• _O que se pede_
(a) Segundo o texto sobre a liturgia no Diretório para a Catequese, em que data o novo Diretório foi publicado?
(b) Reproduza do texto sobre a liturgia no Diretório para a Catequese o trecho entre "Em nossa postagem" e "de 2020 [1].", incluindo as duas passagens.
(c) Dê seguimento ao texto sobre a liturgia no Diretório para a Catequese a partir do ponto em que ele termina.

• _Texto de origem_
Liturgia no Diretório para a Catequese (2020) - Parte 01

“Na sua doutrina, vida e culto a Igreja perpetua e transmite a todas as gerações tudo aquilo que ela é e tudo aquilo em que acredita” (cf. Diretório para a Catequese, n. 28).

Em nossa postagem anterior apresentamos o novo Diretório para a Catequese, publicado pelo Pontifício Conselho para a Promoção da Nova Evangelização no dia 23 de março de 2020 [1].

Agora começaremos a analisar o Diretório sob a perspectiva da Liturgia, dos sacramentos e da piedade popular. Nesta primeira parte abordaremos a Apresentação, a Introdução (nn. 1-10) e o capítulo I: “A Revelação e a sua transmissão” (nn. 11-54).

Apresentação

Já na Apresentação do Diretório, assinada pelo Presidente do Pontifício Conselho para a Promoção da Nova Evangelização, Dom Rino Salvatore Fisichella, e pelo então Secretário, Dom Octavio Ruiz Arenas, encontramos três referências à Liturgia.

Capa da tradução brasileira do Diretório (Edições CNBB)

• _Linhas fornecidas_

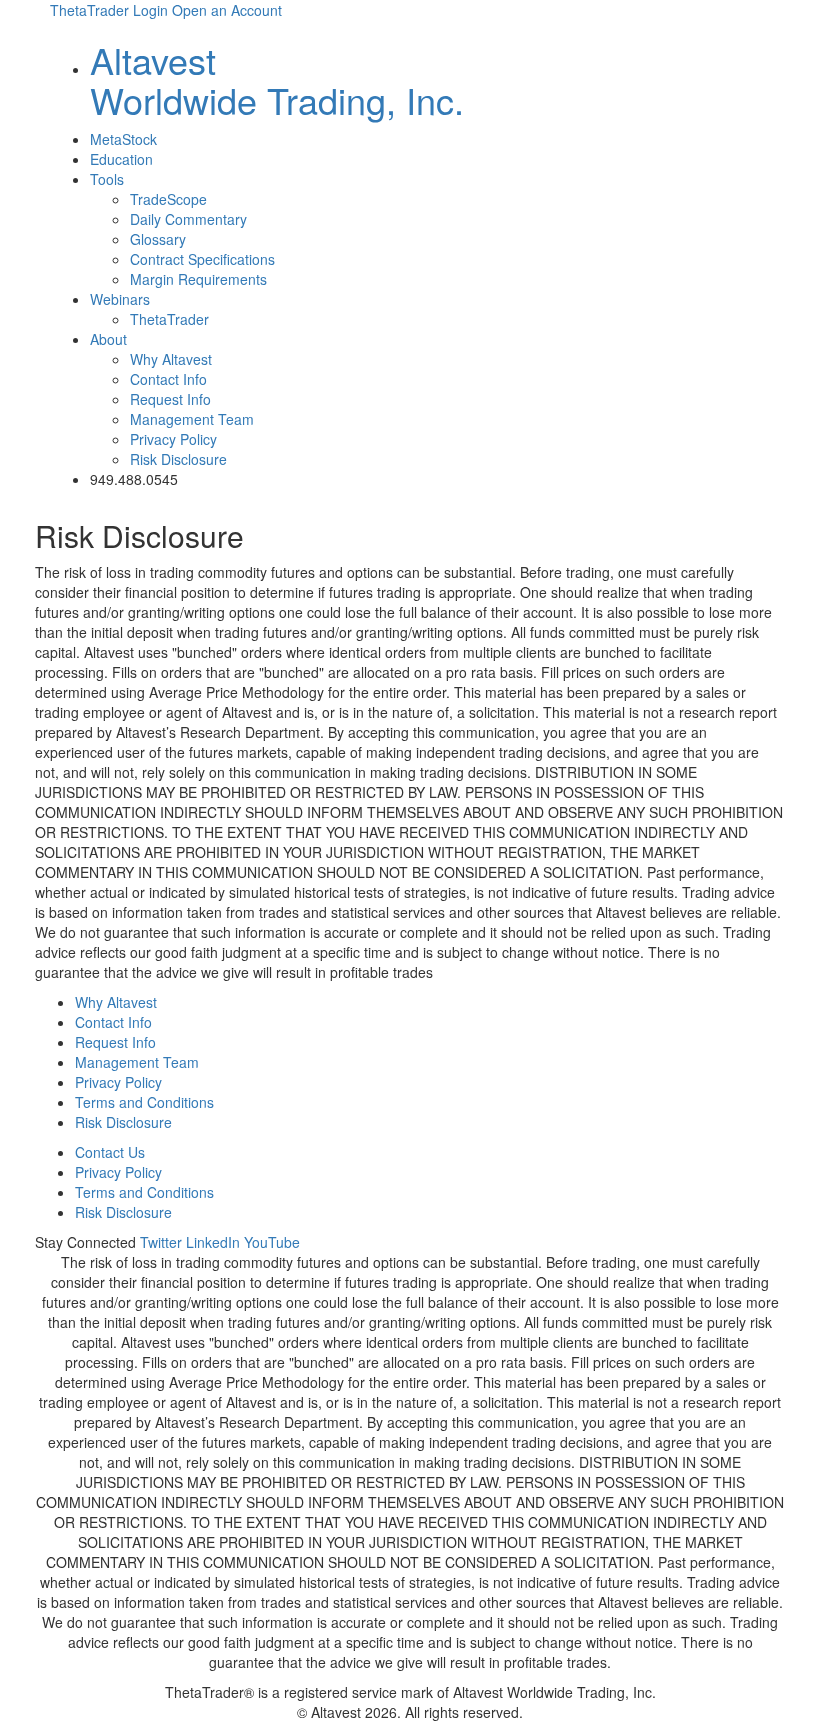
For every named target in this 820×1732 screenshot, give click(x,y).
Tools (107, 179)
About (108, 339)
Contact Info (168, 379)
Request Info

• _Respostas_
(a) No dia 23 de março de 2020.

(b)
Em nossa postagem anterior apresentamos o novo Diretório para a Catequese, publicado pelo Pontifício Conselho para a Promoção da Nova Evangelização no dia 23 de março de 2020 [1].

(c)
Recordando a “caminhada” da Catequese desde o Concílio Vaticano II (1962-1965), que apresentamos brevemente em nossa postagem anterior, a Apresentação cita o n. 14 do Decreto Christus Dominus sobre o múnus pastoral dos Bispos na Igreja.

Ao exortar os Bispos a cuidar da instrução catequética em suas Dioceses, o documento conciliar recorda que esta deve ser fundamentada “na Sagrada Escritura, na Tradição, na Liturgia, no Magistério e na vida da Igreja”. Fica claro desde o início, portanto, que a Liturgia é uma das fontes primordiais da Catequese (tema aprofundado nos nn. 95-98).

Na sequência, apresentando as contribuições específicas do novo Diretório, citam-se os fenômenos da globalização e da cultura digital, que podem levar ao individualismo. Portanto, se propõe uma formação para a vida da fé que valorize a esfera da comunidade.

Essa dimensão comunitária da Catequese exprime-se, com efeito, na Liturgia e no exercício da caridade: “A exigência de exprimir a fé com a oração litúrgica e de testemunhá-la com a força da caridade exige saber ultrapassar o caráter fragmentário das propostas para recuperar a unidade originária do ser cristão”.

Por fim, a última referência à Liturgia na Apresentação diz respeito ao querigma, isto é, ao núcleo fundamental da mensagem cristã: o Mistério Pascal da Morte-Ressurreição de Cristo.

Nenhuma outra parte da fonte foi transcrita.